Particularly I'm referring to equivalentClass. We could do this:

  {
      "@id": "http://edi3.org/Address",
      "@type": "rdfs:Class",
      "http://www.w3.org/2002/07/owl#equivalentClass": {
        "@id": "http://www.w3.org/2006/vcard/ns#Address",
        "@id": "https://schema.org/PostalAddress"
      },

I don't know how reasoners would make use of this. But the fact that schema.org does this I think is a strong indicator that there's support for this approach.

Fak3 commented 4 years ago

schema.org doing it wrong. They should have used rdfs:subClassOf instead of owl:equivalentClass, because they added more properties to the class.

nissimsan commented 4 years ago

Good, then, @Fak3. I'm more than happy not to get into any OWL'ing.
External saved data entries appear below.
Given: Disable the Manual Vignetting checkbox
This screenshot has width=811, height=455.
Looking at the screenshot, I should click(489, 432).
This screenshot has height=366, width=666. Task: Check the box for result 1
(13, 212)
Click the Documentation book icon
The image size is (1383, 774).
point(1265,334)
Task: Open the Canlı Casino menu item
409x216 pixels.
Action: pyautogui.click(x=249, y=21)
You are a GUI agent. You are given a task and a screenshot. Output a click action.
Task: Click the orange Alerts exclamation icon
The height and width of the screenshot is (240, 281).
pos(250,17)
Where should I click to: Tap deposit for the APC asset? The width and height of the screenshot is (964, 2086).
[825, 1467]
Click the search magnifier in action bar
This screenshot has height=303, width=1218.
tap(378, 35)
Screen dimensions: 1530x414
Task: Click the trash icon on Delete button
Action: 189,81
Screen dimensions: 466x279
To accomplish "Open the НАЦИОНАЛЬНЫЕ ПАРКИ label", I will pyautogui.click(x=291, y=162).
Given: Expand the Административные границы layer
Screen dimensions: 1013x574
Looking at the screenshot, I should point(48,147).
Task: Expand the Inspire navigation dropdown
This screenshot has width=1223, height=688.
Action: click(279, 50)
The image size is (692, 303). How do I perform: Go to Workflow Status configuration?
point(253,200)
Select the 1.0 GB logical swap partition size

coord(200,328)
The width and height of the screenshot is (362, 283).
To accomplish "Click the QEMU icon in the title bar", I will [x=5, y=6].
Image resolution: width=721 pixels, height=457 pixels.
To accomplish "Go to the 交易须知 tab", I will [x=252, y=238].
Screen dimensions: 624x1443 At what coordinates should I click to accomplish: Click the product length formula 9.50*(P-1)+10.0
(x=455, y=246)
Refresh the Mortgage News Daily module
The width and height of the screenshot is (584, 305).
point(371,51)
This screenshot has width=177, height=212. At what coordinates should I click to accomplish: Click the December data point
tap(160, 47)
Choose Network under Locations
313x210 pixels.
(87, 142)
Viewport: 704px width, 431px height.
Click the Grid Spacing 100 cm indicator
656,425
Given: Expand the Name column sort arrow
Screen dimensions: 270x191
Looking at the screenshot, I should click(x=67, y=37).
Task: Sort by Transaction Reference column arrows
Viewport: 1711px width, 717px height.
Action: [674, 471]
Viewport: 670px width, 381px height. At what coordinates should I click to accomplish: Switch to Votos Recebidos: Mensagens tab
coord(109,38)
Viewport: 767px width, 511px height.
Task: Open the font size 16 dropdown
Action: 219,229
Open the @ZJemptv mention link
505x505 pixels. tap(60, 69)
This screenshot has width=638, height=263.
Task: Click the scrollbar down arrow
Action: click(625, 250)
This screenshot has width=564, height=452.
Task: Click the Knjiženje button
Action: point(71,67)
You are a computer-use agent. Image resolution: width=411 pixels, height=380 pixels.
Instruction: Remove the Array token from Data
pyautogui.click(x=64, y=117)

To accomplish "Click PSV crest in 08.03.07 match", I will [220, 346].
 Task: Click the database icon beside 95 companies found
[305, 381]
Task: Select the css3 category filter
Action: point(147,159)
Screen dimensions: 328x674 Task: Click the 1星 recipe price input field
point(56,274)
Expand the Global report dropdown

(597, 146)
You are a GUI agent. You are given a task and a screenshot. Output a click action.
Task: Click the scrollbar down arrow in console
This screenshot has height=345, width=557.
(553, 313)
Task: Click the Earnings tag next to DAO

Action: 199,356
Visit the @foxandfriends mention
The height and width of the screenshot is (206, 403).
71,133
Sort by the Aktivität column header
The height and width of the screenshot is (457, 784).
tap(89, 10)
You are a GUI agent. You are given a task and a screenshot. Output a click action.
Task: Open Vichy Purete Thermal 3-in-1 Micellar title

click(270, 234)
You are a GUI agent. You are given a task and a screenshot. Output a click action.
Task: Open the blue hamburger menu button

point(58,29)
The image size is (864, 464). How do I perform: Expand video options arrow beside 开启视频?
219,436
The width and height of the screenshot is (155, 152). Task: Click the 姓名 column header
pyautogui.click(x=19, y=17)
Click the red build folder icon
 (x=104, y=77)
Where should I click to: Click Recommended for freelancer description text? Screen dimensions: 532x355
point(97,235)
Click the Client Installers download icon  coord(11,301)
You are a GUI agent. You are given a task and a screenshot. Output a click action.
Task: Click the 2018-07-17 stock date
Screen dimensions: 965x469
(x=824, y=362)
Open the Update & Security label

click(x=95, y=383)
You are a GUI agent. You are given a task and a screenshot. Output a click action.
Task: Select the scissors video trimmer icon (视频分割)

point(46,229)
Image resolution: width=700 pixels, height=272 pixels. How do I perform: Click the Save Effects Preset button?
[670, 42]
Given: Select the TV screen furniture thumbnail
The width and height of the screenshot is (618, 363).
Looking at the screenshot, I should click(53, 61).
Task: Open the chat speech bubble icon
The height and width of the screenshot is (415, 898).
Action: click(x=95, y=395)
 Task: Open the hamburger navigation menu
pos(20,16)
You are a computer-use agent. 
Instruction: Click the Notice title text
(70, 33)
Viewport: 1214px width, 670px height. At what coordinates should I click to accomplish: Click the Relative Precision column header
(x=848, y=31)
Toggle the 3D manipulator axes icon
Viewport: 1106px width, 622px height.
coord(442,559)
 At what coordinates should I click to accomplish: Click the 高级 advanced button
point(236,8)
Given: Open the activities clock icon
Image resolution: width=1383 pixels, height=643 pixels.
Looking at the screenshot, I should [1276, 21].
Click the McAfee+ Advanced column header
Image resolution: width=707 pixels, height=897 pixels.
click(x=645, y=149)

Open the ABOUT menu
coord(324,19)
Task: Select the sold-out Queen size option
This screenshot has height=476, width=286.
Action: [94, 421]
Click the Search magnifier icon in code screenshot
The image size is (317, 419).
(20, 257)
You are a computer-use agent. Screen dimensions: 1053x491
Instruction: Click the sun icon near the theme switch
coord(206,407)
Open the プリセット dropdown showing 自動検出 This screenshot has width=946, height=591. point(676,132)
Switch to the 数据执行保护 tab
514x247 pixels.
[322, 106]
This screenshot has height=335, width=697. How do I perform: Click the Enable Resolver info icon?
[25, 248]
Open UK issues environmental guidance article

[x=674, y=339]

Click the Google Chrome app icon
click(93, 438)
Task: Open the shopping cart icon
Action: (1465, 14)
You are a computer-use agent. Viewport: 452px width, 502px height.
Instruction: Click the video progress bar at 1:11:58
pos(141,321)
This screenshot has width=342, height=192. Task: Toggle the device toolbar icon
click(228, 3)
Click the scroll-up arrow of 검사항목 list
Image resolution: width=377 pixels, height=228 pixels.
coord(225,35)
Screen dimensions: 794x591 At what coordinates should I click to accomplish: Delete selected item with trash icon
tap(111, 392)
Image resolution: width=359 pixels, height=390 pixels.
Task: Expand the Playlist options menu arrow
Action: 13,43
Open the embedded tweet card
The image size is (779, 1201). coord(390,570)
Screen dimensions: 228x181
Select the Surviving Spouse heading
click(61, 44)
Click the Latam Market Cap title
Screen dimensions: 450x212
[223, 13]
Like I've said on other occasions, it's theoretical completeness seem to be at the expense of practical usefulness - you just choke on the complexity! Just ignore my suggestion.

Back to the original topic of this: an informal human-readable recommendation is pragmatic. I just really feel like we should have guts enough to take a step further. With your human-readable recommendation suggestion, we would need to expose the full cefact-alternative - which we recommend not using. That just makes no sense!

We seem to be down to one alternative now: vcard. I would vote for that rather than a cefact-specific address.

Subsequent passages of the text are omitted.